Ehemann Rex ist nur am Wochenende daheim, die beiden Söhne sind im Internat untergebracht und die 18-jährige Tochter Angela studiert in Oxford, wohnt aber noch daheim - das Verhältnis zwischen Mutter und Tochter ist wechselhaft, teilweise distanziert und beschränkt sich im Grunde auf das Nötigste.
Nach außen wird wohlgemerkt die perfekte Familie repräsentiert, dabei sind weder Rex noch Ruth in ihrer Ehe glücklich.
Rex ist dominant und herrisch und lässt keine Gelegenheit aus Ruth blosszustellen und zu bevormunden. Zudem unterhält er unter der Woche in London eine Affäre.
Eigentlich hat Ruth ihn mit 19 nur geehelicht, weil sie ungewollt mit Angela schwanger war und es zu dieser Zeit keine andere Lösung für sie und dieses "Problem" gab.
Auf Druck der Eltern und um das Ansehen in der Gesellschaft zu wahren, musste eben geheiratet werden.
Nun hat sich Angela in die gleiche Lage gebracht, wie einst ihre Mutter und ist ungewollt schwanger von Tony.
"Notgedrungen" wendet sie sich hilfesuchend an ihre Mutter Ruth.
Mutter und Tochter entscheiden, dass eine Abtreibung die beste Lösung ist, doch 1958 war eine Abtreibung illegal, sowie kostspielig, weshalb es nicht so einfach für sie ist, ist diesen Plan auszuführen.
Penelope Mortimer schildert in ihrem Roman vom Leben und den Problemen der Frauen in den 50ern, wobei hier nicht nur das Thema der Abtreibung zum tragen kommt.
Die Männer geben den Ton an, sowohl in der Gesellschaft, als auch in den eigenen vier Wänden.
Frauen haben zu funktionieren und ein perfektes Aushängeschild zu sein. Häuslich und stets nett anzusehen. Probleme unerwünscht.

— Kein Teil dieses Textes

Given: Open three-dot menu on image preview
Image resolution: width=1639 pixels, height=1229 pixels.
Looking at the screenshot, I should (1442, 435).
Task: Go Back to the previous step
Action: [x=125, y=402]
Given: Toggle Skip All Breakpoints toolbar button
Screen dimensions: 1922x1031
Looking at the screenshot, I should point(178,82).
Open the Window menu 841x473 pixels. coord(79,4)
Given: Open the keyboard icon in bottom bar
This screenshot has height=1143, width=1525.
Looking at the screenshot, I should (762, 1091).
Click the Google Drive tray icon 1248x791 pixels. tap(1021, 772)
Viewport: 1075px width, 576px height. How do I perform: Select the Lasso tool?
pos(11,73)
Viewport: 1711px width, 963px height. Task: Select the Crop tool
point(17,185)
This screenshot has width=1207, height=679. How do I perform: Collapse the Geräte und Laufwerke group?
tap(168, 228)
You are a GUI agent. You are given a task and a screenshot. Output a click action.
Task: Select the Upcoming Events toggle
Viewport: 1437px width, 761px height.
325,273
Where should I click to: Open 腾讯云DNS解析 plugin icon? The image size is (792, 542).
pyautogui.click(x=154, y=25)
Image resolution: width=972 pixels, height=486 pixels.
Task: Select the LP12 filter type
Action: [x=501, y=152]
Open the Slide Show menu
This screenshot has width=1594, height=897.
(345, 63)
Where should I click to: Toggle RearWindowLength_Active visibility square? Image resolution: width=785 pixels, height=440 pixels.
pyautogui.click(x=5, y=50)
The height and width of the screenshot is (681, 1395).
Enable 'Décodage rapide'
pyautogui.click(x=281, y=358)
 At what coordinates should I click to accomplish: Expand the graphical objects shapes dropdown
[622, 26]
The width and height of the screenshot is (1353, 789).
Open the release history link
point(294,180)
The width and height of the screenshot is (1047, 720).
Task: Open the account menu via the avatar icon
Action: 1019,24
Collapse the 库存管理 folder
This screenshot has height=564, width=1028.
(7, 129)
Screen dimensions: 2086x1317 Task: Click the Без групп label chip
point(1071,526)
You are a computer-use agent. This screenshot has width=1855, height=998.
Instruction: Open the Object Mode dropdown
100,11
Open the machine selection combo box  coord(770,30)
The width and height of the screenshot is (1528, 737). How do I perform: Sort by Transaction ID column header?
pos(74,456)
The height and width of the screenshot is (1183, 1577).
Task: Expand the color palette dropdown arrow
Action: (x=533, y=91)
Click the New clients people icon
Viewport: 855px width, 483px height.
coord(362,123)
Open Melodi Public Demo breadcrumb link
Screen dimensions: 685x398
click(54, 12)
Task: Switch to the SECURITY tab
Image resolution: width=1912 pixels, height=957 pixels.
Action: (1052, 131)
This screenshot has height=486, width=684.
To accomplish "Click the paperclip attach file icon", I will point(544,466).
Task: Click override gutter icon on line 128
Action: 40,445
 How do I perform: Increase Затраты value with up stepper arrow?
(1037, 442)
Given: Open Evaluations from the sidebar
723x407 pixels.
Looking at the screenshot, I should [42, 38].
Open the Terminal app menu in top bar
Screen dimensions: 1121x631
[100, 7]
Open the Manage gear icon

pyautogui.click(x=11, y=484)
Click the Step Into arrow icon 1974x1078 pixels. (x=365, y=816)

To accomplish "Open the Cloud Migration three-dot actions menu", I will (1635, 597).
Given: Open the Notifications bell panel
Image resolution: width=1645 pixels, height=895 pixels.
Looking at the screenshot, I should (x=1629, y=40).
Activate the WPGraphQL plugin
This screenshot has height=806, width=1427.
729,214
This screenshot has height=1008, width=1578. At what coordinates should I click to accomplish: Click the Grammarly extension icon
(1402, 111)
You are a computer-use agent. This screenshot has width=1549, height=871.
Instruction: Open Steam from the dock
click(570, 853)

Um ihrer Tochter zu helfen und um ihr ein ähnliches Schicksal, wie ihr eigenes zu ersparen, wächst die unterdrückte Ruth über sich hinaus.
Sie beginnt ihrem Mann Kontra zu bieten und Dinge zu verheimlichen, dafür bessert sich langfristig ihr Verhältnis zu Angela, welche bis zuletzt glücklich mit ihrer getroffenen Entscheidung ist.
Die Story hat mir gut gefallen, ließ sich gut lesen und die Thematik ist im Grunde auch heute noch aktuell.